Quote from: GEWALTMONOPOL on May 09, 2016, 09:05:30 AM
The left also has a choke hold on academia and culture and actively excludes those who don't belong to the club. Industrial with its ambivalent stance, even as an outsider culture/music genre, clashes by default.
I would agree on this. I doubt many would claim there is something overtly extreme right in industrial music in general. It is enough that there is something what appears
confusing enough, and it is not apologized or explained.
I would guess most people in association of genre, barely fit into traditional political directions. It can be hard to really judge whether their political stance is actually merely sarcasm, even (or especially!) if they explain it.
Quote from: theotherjohn on May 09, 2016, 12:42:33 PM
it felt like the prior rules of what a music culture should have had been torn up. That's also why I don't feel any particularly strong affinity to the "scene" and reject most notions or concepts placed upon it. It's a true anti-art. Rejecting it only strengthens its power.

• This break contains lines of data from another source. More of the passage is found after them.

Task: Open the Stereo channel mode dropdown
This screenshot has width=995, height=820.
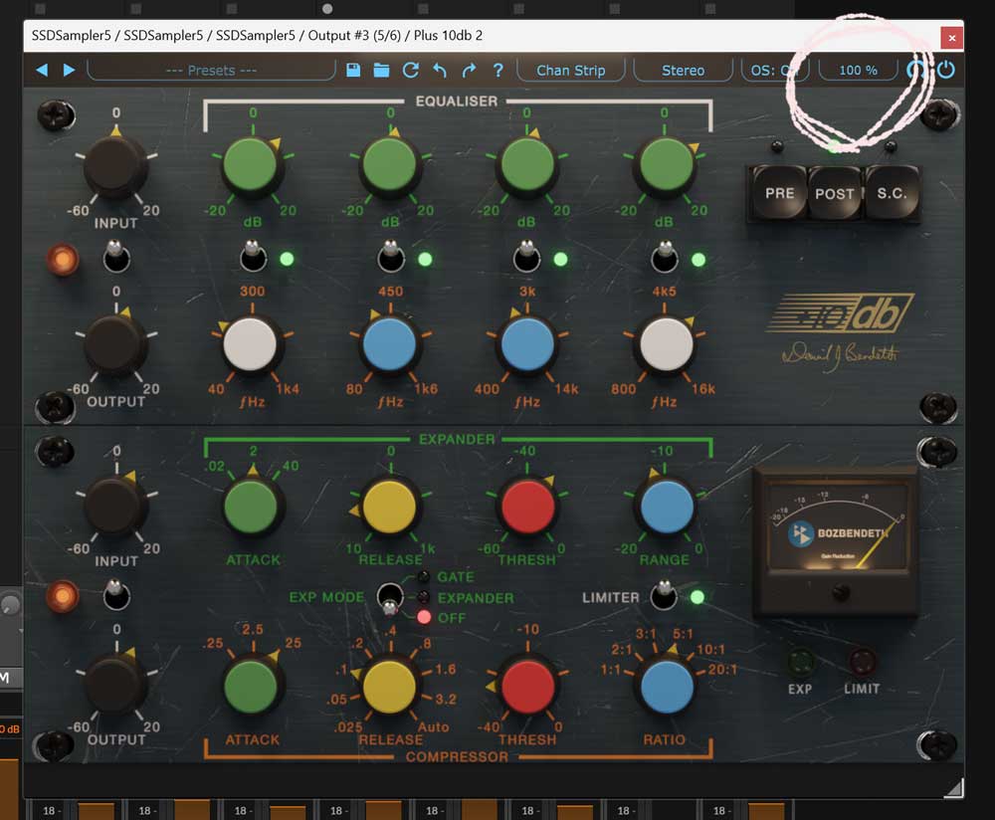Action: pos(683,70)
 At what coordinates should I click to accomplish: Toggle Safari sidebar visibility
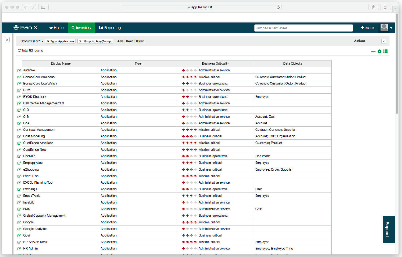pos(43,7)
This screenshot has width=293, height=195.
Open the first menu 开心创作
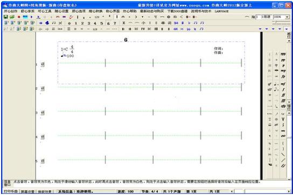coord(11,11)
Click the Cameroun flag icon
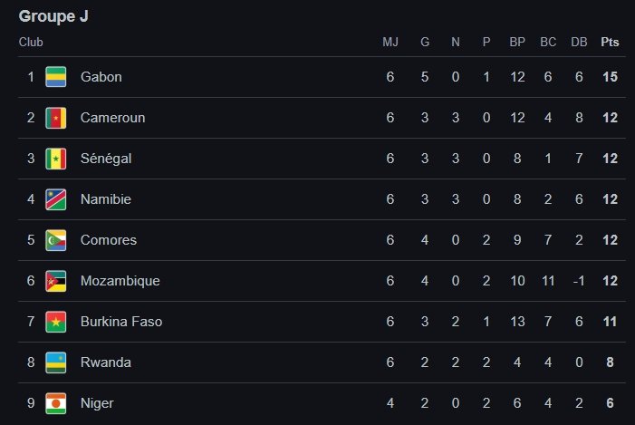635x425 pixels. coord(57,118)
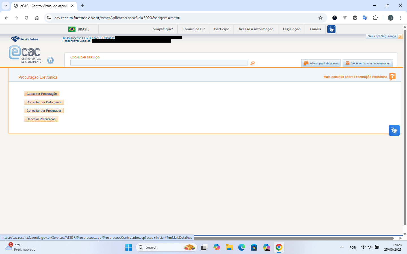Open File Explorer from the taskbar
Image resolution: width=407 pixels, height=254 pixels.
pos(229,248)
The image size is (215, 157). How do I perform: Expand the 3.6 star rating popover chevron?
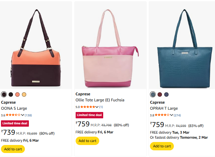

I'd assume it's question what is scene? If it would be tightly connected club, it would called as such. Scene to me merely indicates what you see out there. You look phenomena of industrial music, and it's somewhat active participants doing what they do. That's the
scene. It's hardly important if the individuals feel like being part of something.
Original opening question was how industrial changed our reality, art, culture and people. It could be also thought that perhaps question was needed to be simple enough without any need to remind that industrial isn't merely something that is given, but one often actively shapes it by involvement. It's been said by several people, how dull it is that industrial people look the same, listen the same, read same books, watch same movies, are interested in same fringe cultures, etc. I don't think it is actually true, but looked from distance - that's what it looks like.
I don't know ANYONE in Finland, who say they feel like belonging to "scene". Or lets say, one or two. Still this element must be one of strongest common thing. Everybody is outsider, everybody rejects everything, everybody has different stance on matters, yet...
If one would ask me, Theotherjohn seems like prototype of UK industrial scene guy, heh. No offense at all. Just looking from this perspective. It seems like in quoted message he clearly replied the mentioned original question how
industrial changed our reality, our art and our people.